Fairshake PACs spend $7.2M on five states’ primaries
Fairshake-backed political action committees reported $7.2 million in media spending to support candidates in May primaries across five states.
Political action committees affiliated with Fairshake reported $7.2 million in media expenditures to support candidates in Georgia, Texas, Nebraska, Alabama and Kentucky ahead of May primary contests, according to Federal Election Commission filings submitted this week.
Two Fairshake-linked PACs accounted for the spending. Protect Progress, which generally backs Democratic candidates, disclosed about $1.6 million in expenditures for Jasmine Clark in Georgia’s 13th Congressional District and Christian Menefee in Texas’ 18th District. Clark faces a May 19 Democratic primary and Menefee is scheduled for a May 26 runoff against Representative Al Green. Protect Progress described Green as “actively hostile towards a growing Texas crypto community” and said it planned to spend roughly $1.5 million to oppose his reelection.
Defend American Jobs, a Fairshake affiliate that typically supports Republican candidates, reported roughly $5.6 million in media spending across races in Georgia’s 1st and 14th districts, Nebraska’s 3rd district and U.S. Senate contests in Alabama and Kentucky. The largest single media outlay was more than $3.5 million in advertising supporting Representative Andy Barr in his U.S. Senate bid in Kentucky. The PAC also disclosed about $514,000 in advertising supporting Republican James Baird’s reelection campaign in Indiana and additional media expenditures in Texas and Illinois races this year.

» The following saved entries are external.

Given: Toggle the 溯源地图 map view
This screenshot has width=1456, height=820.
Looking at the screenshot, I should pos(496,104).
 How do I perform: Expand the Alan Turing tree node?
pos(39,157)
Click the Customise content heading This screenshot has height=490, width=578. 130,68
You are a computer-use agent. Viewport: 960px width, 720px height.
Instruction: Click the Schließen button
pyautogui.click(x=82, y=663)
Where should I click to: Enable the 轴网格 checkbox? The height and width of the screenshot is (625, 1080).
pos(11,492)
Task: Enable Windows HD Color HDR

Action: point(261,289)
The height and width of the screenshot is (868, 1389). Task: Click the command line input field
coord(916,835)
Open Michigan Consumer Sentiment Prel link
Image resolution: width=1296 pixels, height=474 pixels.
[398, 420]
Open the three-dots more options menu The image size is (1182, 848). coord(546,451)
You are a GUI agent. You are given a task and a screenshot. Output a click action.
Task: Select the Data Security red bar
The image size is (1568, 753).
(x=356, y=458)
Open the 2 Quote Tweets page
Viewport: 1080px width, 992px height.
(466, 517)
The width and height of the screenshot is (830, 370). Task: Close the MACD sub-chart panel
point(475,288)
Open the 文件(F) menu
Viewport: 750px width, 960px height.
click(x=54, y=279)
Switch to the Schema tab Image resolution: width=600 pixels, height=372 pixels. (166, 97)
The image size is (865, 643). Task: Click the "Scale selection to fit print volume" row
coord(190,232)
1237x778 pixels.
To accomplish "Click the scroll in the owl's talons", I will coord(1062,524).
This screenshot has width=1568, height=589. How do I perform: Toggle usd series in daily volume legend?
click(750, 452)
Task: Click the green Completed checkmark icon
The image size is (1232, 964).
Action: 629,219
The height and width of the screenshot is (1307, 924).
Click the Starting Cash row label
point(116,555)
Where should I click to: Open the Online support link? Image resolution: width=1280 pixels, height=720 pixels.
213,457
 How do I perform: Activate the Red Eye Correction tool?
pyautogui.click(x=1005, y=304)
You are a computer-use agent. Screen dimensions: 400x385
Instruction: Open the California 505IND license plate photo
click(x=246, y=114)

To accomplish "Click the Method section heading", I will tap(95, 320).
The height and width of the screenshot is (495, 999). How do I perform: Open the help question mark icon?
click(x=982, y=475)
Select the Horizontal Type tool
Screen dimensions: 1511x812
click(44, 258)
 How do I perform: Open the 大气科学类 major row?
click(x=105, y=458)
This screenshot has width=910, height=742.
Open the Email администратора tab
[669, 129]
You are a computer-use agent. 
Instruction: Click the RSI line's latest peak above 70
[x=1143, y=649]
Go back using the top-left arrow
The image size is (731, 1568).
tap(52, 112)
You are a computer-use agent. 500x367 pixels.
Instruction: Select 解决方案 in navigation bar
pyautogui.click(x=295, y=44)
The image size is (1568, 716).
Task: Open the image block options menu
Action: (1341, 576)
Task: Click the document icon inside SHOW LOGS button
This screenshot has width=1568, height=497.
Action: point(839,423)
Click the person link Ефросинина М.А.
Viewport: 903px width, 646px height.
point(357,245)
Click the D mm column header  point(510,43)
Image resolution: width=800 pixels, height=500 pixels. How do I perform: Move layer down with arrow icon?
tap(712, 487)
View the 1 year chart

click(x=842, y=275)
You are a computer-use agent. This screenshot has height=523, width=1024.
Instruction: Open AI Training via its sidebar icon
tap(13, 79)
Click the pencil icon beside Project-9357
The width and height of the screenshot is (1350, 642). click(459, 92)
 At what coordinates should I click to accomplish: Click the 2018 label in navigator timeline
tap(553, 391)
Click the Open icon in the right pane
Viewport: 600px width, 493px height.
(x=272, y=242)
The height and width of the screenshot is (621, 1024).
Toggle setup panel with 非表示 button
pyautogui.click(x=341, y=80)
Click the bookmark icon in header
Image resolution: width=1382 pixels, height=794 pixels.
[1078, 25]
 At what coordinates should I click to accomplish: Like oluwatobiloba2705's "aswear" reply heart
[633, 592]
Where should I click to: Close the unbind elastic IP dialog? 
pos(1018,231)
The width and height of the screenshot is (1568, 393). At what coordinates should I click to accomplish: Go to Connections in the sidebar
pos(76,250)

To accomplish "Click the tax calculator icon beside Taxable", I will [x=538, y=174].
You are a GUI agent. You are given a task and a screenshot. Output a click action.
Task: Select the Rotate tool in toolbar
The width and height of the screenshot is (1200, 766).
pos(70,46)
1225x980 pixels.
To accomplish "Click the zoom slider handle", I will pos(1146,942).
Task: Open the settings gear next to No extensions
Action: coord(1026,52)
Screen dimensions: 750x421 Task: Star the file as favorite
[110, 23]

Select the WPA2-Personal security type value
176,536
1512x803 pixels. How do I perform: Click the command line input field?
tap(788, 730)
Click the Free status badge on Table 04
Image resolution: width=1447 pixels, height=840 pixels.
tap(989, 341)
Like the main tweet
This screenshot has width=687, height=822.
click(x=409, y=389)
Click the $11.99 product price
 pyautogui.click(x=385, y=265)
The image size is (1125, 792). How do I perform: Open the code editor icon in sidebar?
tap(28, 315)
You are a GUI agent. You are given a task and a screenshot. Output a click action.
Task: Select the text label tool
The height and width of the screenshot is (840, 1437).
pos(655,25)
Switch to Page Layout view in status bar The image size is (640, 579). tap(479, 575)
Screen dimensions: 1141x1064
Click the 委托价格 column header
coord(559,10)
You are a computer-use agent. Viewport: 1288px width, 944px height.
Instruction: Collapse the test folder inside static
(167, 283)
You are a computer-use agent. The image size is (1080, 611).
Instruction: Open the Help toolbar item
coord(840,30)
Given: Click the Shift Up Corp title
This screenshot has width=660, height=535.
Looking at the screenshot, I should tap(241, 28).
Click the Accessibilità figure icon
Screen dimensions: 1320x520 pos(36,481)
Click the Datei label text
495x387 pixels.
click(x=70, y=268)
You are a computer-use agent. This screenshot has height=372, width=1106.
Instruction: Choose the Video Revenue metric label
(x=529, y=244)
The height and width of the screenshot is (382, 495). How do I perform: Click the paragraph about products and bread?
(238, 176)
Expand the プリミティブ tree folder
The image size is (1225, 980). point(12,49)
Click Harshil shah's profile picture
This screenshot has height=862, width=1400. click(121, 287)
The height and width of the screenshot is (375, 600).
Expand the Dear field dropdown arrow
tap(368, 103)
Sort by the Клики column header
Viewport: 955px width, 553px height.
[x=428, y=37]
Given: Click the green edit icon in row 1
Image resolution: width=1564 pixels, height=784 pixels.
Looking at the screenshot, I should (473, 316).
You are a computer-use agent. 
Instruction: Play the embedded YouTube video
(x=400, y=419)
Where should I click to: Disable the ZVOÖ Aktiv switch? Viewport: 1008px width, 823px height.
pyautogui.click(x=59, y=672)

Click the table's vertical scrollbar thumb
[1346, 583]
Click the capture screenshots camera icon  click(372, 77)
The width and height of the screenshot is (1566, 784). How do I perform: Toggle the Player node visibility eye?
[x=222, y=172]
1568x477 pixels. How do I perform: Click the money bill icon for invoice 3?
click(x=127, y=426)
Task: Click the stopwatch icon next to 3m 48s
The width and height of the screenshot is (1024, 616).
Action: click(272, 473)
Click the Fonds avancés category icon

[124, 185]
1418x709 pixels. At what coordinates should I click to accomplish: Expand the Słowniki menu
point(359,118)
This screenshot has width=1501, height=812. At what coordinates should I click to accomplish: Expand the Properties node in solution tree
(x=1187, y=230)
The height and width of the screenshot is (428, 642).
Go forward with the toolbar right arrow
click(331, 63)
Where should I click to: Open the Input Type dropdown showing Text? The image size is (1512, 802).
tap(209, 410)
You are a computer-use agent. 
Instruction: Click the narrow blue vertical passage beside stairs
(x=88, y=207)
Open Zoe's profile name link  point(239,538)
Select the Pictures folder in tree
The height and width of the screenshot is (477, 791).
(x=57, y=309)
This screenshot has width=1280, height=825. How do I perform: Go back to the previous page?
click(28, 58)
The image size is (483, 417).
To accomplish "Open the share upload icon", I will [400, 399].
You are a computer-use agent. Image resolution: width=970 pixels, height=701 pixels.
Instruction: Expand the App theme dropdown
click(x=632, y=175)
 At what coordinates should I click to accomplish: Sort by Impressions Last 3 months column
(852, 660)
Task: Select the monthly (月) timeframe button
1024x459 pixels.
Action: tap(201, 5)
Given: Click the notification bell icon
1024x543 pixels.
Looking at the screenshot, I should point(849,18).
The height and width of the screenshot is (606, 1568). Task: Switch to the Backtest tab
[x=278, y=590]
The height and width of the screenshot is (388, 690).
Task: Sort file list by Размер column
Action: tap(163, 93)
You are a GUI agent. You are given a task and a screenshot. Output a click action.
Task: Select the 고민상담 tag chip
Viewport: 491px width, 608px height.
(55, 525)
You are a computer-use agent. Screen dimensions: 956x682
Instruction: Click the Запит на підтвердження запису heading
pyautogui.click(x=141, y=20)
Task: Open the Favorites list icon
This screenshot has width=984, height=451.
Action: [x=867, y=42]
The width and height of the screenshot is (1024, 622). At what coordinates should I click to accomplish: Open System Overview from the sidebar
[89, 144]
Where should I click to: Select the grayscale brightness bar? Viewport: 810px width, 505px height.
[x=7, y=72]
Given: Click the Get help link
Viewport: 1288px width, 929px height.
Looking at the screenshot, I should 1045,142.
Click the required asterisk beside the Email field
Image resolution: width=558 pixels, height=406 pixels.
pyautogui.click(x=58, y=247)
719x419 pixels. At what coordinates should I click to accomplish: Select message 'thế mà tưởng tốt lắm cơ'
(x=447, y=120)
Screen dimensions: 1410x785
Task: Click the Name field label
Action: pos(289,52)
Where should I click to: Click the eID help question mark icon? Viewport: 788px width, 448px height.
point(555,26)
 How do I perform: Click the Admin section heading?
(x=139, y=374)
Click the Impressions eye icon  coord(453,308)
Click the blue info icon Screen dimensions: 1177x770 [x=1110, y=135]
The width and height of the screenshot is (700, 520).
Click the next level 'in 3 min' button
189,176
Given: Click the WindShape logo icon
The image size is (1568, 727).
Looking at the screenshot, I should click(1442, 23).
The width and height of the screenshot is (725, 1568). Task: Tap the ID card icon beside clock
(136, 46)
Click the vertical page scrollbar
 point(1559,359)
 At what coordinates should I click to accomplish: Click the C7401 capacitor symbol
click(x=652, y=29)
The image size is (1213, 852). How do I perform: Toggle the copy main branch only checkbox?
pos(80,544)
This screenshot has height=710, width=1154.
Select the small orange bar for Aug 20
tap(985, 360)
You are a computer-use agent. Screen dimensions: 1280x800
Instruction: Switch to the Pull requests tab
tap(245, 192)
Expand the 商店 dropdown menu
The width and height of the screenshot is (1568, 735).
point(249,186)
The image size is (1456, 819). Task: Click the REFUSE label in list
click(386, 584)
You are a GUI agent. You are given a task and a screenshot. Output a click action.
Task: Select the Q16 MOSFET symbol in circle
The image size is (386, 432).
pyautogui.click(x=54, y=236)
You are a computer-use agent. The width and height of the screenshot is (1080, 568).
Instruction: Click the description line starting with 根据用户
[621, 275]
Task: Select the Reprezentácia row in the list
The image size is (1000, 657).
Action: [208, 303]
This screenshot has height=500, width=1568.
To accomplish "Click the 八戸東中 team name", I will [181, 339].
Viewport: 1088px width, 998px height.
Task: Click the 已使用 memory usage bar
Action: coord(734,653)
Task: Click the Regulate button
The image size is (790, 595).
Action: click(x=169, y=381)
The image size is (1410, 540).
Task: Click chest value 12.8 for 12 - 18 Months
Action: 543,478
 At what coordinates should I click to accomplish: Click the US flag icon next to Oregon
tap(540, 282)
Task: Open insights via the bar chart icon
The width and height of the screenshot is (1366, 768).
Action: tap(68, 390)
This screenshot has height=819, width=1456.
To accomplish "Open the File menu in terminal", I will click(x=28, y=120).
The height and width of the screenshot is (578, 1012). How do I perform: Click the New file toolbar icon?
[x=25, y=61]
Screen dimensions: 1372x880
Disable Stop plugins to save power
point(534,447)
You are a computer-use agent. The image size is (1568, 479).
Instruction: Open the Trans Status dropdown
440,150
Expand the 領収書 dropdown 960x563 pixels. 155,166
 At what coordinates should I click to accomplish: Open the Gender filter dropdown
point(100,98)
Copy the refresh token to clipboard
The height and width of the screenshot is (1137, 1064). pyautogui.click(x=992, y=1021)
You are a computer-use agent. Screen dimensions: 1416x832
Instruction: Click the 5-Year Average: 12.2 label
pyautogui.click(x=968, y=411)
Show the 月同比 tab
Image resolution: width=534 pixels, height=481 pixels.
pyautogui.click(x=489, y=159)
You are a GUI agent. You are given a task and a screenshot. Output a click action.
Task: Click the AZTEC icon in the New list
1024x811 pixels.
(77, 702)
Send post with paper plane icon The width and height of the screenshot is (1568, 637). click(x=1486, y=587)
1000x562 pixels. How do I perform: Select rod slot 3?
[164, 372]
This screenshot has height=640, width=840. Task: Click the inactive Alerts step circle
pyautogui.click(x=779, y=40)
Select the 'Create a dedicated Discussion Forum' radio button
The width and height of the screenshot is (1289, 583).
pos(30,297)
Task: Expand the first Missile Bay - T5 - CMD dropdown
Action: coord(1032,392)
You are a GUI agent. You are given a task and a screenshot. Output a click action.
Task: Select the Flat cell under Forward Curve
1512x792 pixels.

Fairshake reported holding $193 million in assets as of January. Company disclosures show Fairshake and affiliated PACs spent more than $130 million on political advertising in 2024.
Lawmakers are considering several pieces of legislation related to digital assets that could affect members’ relationships with crypto industry backers. A market-structure bill for digital assets known as the CLARITY Act is under discussion in Congress. Senate negotiators last week announced a compromise on stablecoin yield that could allow the CLARITY Act to move to markup in the Senate Banking Committee; as of Thursday the committee had not scheduled that markup.
Cody Carbone, chief executive of The Digital Chamber, said, “I do think it is critically important that every single member of Congress have a position on crypto, it’s part of their election campaign and their platform, and voters are going to be paying attention to this.”
Representative Andy Barr has publicly supported pro-crypto policy and voted for measures including the GENIUS Act and the CLARITY Act. The FEC filings provide a record of how industry-funded groups directed media spending into primary contests ahead of key dates in May.